An attempt to measure the knowledge of engines

Discussion of anything and everything relating to chess playing software and machines.

Moderators: hgm, Rebel, chrisw

User avatar
Laskos
Posts: 10948
Joined: Wed Jul 26, 2006 10:21 pm
Full name: Kai Laskos

Re: An attempt to measure the knowledge of engines

Post by Laskos »

Lyudmil Tsvetkov wrote: Well, Daniel just answered you very convincingly: you can not separate eval from search, and as a rule a more sophisticated search goes hand in hand with more sophisticated eval.

There are of course smaller or larger variances, some engines might emphasize eval, and others search, but as a whole, or emphasize it at different periods of engine development, but, as a whole, eval and search should be harmonised, being close together in contribution.

That is why Mr. Zibi managed just the 2600-elo barrier. :)

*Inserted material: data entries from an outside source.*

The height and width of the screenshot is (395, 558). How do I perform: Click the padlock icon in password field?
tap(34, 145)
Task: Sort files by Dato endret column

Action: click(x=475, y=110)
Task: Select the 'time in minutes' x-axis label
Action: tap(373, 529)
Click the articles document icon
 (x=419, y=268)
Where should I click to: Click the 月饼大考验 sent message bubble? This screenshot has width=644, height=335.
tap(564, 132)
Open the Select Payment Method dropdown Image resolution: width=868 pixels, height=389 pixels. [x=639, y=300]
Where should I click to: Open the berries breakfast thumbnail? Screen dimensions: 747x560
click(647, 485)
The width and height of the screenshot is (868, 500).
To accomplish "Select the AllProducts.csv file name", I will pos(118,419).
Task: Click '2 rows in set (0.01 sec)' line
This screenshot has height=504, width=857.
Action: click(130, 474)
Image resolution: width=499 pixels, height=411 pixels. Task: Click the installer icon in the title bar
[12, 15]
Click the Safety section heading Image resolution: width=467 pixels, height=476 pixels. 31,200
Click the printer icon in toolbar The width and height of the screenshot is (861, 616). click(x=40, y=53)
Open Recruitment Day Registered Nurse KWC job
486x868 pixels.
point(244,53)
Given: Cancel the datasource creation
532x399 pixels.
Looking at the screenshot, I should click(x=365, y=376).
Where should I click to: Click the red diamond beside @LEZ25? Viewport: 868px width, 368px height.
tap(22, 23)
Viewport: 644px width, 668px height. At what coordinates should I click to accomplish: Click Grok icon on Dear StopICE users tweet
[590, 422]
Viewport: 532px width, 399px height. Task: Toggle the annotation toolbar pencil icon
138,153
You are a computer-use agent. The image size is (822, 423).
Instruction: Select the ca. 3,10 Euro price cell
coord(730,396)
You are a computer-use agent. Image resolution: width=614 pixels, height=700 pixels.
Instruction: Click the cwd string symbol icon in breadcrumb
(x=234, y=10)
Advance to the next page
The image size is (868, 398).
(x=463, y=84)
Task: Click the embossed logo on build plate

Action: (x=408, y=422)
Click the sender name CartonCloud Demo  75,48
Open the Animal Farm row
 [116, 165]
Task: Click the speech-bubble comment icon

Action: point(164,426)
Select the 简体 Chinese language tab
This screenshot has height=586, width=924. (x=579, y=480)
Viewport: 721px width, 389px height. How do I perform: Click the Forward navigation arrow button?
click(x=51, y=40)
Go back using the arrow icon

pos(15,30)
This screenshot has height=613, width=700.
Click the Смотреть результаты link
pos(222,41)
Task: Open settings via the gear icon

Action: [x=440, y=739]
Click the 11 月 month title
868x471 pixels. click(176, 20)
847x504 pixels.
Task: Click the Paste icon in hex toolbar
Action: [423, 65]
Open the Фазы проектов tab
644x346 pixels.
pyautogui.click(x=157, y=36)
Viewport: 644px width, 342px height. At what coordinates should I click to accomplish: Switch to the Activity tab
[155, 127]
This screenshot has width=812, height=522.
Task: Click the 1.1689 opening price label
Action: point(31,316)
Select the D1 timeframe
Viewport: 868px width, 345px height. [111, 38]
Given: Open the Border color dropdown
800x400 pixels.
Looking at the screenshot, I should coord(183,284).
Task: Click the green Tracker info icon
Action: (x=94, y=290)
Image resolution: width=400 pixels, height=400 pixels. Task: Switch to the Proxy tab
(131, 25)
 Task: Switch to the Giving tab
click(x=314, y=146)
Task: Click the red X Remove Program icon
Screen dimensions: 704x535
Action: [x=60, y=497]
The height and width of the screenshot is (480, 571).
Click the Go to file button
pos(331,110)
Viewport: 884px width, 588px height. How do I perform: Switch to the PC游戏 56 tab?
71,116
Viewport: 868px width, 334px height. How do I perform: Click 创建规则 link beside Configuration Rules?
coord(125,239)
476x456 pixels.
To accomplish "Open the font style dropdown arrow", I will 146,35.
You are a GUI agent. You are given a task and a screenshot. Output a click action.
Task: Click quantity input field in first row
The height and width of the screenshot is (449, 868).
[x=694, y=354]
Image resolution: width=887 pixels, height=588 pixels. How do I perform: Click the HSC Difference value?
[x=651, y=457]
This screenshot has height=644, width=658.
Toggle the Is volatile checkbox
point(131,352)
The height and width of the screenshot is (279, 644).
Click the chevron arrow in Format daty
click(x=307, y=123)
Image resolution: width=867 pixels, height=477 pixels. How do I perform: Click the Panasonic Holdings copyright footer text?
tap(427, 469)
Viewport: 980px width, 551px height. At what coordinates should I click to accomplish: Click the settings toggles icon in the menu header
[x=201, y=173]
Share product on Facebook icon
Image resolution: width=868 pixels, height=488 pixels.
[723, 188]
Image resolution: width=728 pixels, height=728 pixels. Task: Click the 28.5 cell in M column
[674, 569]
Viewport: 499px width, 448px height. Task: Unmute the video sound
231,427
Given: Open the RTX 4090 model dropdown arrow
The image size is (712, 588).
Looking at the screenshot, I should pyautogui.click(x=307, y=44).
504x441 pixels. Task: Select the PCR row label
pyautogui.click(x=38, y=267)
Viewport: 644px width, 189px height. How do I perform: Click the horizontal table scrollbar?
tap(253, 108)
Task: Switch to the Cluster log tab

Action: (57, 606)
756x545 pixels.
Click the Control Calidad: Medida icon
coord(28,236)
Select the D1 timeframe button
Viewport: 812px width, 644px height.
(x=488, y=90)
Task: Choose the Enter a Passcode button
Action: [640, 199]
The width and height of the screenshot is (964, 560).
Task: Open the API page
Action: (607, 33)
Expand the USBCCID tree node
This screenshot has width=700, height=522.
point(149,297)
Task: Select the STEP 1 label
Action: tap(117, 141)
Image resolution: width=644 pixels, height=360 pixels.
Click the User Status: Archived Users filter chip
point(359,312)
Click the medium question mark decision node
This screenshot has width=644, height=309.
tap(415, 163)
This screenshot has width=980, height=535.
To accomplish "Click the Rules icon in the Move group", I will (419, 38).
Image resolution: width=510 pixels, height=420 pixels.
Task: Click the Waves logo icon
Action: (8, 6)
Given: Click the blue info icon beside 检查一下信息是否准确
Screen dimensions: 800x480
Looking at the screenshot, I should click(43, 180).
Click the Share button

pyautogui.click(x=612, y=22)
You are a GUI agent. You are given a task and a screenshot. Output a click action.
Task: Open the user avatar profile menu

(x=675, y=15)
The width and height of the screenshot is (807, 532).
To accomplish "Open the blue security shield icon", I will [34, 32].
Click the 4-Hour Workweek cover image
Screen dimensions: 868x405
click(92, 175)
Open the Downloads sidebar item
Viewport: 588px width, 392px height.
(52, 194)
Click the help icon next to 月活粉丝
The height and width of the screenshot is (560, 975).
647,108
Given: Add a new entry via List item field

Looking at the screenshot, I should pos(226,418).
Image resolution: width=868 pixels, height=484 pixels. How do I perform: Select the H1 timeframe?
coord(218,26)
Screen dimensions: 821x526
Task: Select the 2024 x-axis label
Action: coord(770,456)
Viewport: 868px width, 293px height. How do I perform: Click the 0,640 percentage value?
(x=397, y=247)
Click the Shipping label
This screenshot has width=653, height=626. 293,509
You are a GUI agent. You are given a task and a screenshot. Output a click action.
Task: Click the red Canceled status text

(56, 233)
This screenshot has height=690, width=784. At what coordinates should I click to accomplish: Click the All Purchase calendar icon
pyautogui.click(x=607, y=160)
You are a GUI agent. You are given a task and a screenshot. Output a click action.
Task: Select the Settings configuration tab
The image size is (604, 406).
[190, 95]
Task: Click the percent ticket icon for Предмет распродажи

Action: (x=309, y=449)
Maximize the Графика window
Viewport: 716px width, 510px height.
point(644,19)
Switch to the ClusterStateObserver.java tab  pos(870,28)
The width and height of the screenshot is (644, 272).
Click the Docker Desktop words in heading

And why Fruit, despite having tremendous search, was still much inferior to Rybka, Houdini and other engines having both good eval and good search.

But, on the other hand, who says Fruit had such a bad/basic eval?
Was not it Fabien who introduced for the first time scoring of passers in terms of ranks, and this proved a big winner?
Well, that Fuit had a simple eval even compared to Crafty was visible in its sources. If your only argument is that the strongest engines must have the most elaborate and largest eval, then somebody has to check this sort of hand-waving.
Lyudmil Tsvetkov
Posts: 6052
Joined: Tue Jun 12, 2012 12:41 pm

Re: An attempt to measure the knowledge of engines

Post by Lyudmil Tsvetkov »

Laskos wrote:
Lyudmil Tsvetkov wrote: Well, Daniel just answered you very convincingly: you can not separate eval from search, and as a rule a more sophisticated search goes hand in hand with more sophisticated eval.

There are of course smaller or larger variances, some engines might emphasize eval, and others search, but as a whole, or emphasize it at different periods of engine development, but, as a whole, eval and search should be harmonised, being close together in contribution.

That is why Mr. Zibi managed just the 2600-elo barrier. :)

And why Fruit, despite having tremendous search, was still much inferior to Rybka, Houdini and other engines having both good eval and good search.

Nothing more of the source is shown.